> [Work task]: Output every record below exactly.

> [Dataset]:
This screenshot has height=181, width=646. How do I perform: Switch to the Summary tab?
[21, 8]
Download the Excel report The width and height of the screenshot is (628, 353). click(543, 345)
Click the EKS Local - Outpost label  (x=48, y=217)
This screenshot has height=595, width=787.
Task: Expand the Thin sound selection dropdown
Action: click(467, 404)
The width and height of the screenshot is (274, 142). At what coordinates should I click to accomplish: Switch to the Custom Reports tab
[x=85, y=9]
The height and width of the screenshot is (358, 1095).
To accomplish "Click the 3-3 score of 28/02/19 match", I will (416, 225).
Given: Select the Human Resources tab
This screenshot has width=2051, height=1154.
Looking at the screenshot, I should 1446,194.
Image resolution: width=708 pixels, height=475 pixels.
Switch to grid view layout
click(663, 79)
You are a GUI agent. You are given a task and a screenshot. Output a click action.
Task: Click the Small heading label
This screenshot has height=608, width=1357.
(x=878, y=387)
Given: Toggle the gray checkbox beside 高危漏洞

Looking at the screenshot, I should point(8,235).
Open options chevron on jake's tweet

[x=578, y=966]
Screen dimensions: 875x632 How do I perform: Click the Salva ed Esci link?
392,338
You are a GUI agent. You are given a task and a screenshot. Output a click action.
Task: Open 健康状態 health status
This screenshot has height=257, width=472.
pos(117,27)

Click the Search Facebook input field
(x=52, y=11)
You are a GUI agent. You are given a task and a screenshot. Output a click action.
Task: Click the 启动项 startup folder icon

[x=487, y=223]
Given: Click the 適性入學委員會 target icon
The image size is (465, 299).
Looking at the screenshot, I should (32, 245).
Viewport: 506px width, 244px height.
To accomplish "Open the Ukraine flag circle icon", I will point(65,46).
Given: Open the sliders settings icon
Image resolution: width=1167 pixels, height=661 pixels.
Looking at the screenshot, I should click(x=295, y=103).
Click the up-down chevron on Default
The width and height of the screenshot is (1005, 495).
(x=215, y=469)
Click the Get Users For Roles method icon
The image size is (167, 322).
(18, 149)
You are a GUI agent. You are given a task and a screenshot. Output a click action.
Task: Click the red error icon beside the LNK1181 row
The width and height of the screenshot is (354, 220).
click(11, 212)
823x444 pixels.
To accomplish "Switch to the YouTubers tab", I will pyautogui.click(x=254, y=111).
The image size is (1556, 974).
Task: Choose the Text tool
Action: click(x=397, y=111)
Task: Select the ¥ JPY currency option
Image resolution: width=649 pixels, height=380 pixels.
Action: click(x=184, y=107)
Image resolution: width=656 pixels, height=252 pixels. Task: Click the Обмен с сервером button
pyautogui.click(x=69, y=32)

> [Response to the exercise]:
This screenshot has height=181, width=646. How do I perform: Switch to the Summary tab?
[21, 8]
Download the Excel report The width and height of the screenshot is (628, 353). click(543, 345)
Click the EKS Local - Outpost label  (x=48, y=217)
This screenshot has height=595, width=787.
Task: Expand the Thin sound selection dropdown
Action: click(467, 404)
The width and height of the screenshot is (274, 142). At what coordinates should I click to accomplish: Switch to the Custom Reports tab
[x=85, y=9]
The height and width of the screenshot is (358, 1095).
To accomplish "Click the 3-3 score of 28/02/19 match", I will (416, 225).
Given: Select the Human Resources tab
This screenshot has width=2051, height=1154.
Looking at the screenshot, I should 1446,194.
Image resolution: width=708 pixels, height=475 pixels.
Switch to grid view layout
click(663, 79)
You are a GUI agent. You are given a task and a screenshot. Output a click action.
Task: Click the Small heading label
This screenshot has height=608, width=1357.
(x=878, y=387)
Given: Toggle the gray checkbox beside 高危漏洞

Looking at the screenshot, I should point(8,235).
Open options chevron on jake's tweet

[x=578, y=966]
Screen dimensions: 875x632 How do I perform: Click the Salva ed Esci link?
392,338
You are a GUI agent. You are given a task and a screenshot. Output a click action.
Task: Open 健康状態 health status
This screenshot has height=257, width=472.
pos(117,27)

Click the Search Facebook input field
(x=52, y=11)
You are a GUI agent. You are given a task and a screenshot. Output a click action.
Task: Click the 启动项 startup folder icon

[x=487, y=223]
Given: Click the 適性入學委員會 target icon
The image size is (465, 299).
Looking at the screenshot, I should (32, 245).
Viewport: 506px width, 244px height.
To accomplish "Open the Ukraine flag circle icon", I will point(65,46).
Given: Open the sliders settings icon
Image resolution: width=1167 pixels, height=661 pixels.
Looking at the screenshot, I should click(x=295, y=103).
Click the up-down chevron on Default
The width and height of the screenshot is (1005, 495).
(x=215, y=469)
Click the Get Users For Roles method icon
The image size is (167, 322).
(18, 149)
You are a GUI agent. You are given a task and a screenshot. Output a click action.
Task: Click the red error icon beside the LNK1181 row
The width and height of the screenshot is (354, 220).
click(11, 212)
823x444 pixels.
To accomplish "Switch to the YouTubers tab", I will pyautogui.click(x=254, y=111).
The image size is (1556, 974).
Task: Choose the Text tool
Action: click(x=397, y=111)
Task: Select the ¥ JPY currency option
Image resolution: width=649 pixels, height=380 pixels.
Action: click(x=184, y=107)
Image resolution: width=656 pixels, height=252 pixels. Task: Click the Обмен с сервером button
pyautogui.click(x=69, y=32)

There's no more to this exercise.